Since the third act doesn’t quite work, Butterworth cranks it up to eleven. Director Sam Mendes and Butterworth accentuate each other’s over-egging qualities here: Mendes has composer Nick Powell layer in unearthly wails (first time they’re chilling, tenth time, they’re funny), and the IRA thugs, particularly the eel-slick Muldoon, are hammier than Easter lunch. So thank god they’ve got Laura Donnelly. She’s forthright, raw, vulnerable, vivid. The characters around her are often showboaters and “types”; she’s as real as a knife in a drawer. It’s a shame, then, that the play pivots away from Caitlin and toward the baffled-seeming Quinn. As in Jerusalem, Butterworth asks one character to contain all the centrifugal forces of his country, but this time the playwright puts that whirlwind into the wrong person. At the end of the play, as things turn to shit, we wonder what Caitlin will do, but instead she has her choices, her child, and finally her weapon literally taken out of her hand.
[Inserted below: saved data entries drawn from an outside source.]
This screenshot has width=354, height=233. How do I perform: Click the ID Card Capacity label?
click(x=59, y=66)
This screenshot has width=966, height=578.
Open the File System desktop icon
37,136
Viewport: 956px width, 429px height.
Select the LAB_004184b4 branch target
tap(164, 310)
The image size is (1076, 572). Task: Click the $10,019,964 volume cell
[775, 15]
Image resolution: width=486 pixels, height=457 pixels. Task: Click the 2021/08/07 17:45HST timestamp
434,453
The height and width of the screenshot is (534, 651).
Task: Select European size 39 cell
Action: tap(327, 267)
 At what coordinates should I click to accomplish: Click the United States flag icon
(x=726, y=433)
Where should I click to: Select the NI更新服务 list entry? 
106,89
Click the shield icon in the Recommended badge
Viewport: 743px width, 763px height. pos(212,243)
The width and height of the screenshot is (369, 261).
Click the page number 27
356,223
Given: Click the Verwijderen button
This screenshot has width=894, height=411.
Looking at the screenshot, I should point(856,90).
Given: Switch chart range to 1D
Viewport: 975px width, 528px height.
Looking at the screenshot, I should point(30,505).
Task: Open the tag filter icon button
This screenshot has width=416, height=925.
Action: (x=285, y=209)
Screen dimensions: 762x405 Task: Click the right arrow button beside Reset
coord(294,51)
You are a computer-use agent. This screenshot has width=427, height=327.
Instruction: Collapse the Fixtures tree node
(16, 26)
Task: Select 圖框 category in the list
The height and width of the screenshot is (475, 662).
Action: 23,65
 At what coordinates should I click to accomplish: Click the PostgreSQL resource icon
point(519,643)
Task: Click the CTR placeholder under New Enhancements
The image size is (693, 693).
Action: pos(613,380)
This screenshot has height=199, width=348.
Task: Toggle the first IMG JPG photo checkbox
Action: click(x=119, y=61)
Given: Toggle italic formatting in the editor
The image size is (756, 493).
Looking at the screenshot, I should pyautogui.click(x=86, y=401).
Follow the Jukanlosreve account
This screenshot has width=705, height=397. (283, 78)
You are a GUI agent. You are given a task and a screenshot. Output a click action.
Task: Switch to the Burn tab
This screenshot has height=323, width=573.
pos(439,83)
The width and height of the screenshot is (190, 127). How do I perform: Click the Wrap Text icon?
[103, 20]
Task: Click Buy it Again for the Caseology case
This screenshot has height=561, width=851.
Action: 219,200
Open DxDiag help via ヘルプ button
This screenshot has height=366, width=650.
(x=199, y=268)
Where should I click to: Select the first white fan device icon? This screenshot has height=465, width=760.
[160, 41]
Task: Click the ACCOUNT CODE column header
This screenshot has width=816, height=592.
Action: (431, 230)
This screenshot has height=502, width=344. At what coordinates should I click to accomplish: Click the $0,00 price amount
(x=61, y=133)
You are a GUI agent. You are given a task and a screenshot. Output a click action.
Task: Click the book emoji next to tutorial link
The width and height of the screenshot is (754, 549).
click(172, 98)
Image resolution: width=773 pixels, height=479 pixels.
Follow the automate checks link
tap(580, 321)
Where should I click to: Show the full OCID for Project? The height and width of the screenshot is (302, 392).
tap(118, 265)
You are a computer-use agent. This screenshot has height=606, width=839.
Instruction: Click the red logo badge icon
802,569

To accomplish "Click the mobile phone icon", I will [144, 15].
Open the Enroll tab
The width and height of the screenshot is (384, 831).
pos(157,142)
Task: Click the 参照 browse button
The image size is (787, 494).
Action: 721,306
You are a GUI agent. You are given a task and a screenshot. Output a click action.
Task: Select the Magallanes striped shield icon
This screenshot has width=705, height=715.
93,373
In its final moments, the play is turned over to Quinn, and Considine (here in his stage debut) can’t bear up under the part’s staggering requirements. Donnelly as Caitlin could handle it though. Forget Charon—she could actually row this boat to shore.

Helen Shaw writes about theater and performance in publications such as Time Out New York, Art in America, Artforum, and diversalarums.com.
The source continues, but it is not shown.